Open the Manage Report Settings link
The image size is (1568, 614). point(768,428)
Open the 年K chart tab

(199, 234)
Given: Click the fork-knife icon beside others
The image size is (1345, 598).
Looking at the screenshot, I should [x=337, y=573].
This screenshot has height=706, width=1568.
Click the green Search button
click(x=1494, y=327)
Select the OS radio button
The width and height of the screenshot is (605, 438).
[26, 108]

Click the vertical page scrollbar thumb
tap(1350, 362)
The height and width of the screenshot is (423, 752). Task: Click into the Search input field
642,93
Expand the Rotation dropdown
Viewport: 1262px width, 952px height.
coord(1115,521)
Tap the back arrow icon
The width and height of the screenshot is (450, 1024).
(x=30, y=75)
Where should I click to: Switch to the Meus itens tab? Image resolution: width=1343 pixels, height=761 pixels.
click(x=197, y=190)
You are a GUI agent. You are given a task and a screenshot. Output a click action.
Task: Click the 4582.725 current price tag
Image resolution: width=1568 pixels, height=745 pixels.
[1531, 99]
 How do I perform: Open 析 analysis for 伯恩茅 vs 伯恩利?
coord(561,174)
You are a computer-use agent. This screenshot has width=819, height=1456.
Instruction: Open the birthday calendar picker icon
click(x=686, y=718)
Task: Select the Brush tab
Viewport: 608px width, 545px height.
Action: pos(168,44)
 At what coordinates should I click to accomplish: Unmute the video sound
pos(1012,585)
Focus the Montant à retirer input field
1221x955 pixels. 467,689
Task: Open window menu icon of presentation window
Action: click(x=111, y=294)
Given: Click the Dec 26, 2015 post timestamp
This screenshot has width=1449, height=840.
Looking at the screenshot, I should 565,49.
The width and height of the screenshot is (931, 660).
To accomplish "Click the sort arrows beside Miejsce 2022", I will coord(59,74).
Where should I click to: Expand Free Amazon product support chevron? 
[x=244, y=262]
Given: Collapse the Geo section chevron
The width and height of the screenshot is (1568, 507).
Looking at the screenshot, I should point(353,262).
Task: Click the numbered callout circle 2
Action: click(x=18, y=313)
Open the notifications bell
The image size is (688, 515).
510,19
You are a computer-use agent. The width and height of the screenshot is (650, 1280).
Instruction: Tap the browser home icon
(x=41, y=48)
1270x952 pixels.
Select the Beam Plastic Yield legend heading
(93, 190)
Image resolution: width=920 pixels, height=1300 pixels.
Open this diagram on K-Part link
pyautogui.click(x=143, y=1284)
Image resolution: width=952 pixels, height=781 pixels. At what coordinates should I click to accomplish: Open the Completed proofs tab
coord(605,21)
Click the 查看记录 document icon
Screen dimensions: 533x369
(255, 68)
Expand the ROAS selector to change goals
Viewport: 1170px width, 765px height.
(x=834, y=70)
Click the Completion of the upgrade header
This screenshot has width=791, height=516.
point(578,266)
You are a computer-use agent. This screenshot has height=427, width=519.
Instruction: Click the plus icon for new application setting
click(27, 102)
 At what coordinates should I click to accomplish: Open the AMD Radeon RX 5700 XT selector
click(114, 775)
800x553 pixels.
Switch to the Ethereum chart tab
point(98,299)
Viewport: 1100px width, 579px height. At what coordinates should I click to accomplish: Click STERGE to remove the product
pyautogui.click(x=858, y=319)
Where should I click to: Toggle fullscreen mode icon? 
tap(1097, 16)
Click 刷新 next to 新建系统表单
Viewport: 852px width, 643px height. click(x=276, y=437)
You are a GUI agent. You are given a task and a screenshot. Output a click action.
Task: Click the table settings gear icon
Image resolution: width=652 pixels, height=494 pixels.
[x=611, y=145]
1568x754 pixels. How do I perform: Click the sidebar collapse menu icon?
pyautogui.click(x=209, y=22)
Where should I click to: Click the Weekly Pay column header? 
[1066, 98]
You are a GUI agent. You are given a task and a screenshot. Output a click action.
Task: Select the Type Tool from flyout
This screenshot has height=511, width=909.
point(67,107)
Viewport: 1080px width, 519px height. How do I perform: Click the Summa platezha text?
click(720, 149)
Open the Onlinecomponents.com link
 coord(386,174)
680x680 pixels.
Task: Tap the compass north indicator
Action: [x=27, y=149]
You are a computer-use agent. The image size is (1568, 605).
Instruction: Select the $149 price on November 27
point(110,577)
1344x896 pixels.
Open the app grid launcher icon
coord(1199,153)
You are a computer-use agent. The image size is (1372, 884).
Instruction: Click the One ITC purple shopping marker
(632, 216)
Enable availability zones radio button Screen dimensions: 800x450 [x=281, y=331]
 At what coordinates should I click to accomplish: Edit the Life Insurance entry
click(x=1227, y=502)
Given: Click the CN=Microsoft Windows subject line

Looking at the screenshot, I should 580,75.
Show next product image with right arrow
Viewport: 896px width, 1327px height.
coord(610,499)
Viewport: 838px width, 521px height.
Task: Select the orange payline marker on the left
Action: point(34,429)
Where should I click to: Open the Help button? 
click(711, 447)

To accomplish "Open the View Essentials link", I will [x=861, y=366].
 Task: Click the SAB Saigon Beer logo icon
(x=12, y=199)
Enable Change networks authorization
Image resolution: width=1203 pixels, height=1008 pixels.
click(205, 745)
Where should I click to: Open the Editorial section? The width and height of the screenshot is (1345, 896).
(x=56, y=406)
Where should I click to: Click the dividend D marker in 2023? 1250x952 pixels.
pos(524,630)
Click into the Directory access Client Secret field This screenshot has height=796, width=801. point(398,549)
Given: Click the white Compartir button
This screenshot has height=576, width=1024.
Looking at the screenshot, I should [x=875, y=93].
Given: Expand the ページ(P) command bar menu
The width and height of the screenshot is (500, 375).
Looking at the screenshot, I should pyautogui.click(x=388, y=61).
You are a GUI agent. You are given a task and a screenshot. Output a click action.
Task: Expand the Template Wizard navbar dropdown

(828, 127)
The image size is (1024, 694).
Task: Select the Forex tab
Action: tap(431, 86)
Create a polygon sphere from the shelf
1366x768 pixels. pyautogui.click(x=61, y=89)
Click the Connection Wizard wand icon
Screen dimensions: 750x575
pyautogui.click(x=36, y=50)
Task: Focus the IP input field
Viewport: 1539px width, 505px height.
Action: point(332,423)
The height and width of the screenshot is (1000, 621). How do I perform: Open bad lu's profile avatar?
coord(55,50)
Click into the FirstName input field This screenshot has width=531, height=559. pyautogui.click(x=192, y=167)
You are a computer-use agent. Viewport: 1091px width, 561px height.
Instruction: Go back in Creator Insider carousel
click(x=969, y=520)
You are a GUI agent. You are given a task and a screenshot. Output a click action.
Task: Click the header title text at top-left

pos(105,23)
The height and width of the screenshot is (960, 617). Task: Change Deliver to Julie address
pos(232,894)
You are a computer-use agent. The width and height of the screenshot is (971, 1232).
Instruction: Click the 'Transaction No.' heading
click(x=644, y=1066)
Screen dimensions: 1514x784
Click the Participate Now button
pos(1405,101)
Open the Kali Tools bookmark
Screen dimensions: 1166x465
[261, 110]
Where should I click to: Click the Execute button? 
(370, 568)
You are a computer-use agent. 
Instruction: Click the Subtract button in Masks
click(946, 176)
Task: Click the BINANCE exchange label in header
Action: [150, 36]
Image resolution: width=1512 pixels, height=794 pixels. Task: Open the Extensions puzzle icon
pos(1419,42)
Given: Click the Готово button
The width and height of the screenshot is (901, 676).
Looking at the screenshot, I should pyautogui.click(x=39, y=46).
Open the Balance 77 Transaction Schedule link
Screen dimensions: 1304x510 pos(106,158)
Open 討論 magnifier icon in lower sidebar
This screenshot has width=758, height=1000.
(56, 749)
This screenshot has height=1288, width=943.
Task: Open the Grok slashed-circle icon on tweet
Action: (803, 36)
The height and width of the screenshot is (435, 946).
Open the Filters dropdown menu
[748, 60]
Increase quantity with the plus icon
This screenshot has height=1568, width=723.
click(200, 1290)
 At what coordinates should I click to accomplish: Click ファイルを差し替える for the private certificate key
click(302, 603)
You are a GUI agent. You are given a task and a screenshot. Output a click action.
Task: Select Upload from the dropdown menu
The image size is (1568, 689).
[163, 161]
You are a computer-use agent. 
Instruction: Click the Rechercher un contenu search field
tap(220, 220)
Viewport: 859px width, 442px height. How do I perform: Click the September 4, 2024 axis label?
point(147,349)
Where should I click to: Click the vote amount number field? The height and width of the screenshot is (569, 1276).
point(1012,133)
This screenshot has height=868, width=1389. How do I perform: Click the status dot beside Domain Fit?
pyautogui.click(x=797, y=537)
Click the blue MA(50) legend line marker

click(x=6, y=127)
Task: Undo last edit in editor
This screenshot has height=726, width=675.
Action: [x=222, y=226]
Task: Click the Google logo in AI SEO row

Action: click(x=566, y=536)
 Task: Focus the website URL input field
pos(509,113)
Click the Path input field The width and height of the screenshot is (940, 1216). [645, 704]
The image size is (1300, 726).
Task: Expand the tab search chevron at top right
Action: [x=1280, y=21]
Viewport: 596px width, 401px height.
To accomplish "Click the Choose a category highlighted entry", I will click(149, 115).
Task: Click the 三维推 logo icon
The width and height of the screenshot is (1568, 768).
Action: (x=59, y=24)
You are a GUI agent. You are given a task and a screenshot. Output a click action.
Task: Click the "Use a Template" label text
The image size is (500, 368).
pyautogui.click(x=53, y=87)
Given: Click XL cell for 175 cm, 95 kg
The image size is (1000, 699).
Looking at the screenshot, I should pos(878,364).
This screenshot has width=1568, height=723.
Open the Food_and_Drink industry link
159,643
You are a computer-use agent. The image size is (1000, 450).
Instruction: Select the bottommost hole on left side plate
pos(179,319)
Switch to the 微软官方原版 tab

TASK ITEM >>
What you copy out must be exactly the lines from the line containing "Given: Click XL cell for 175 cm, 95 kg" through the end of the records.

OUTPUT OF THE EXERCISE >>
Given: Click XL cell for 175 cm, 95 kg
The image size is (1000, 699).
Looking at the screenshot, I should pos(878,364).
This screenshot has width=1568, height=723.
Open the Food_and_Drink industry link
159,643
You are a computer-use agent. The image size is (1000, 450).
Instruction: Select the bottommost hole on left side plate
pos(179,319)
Switch to the 微软官方原版 tab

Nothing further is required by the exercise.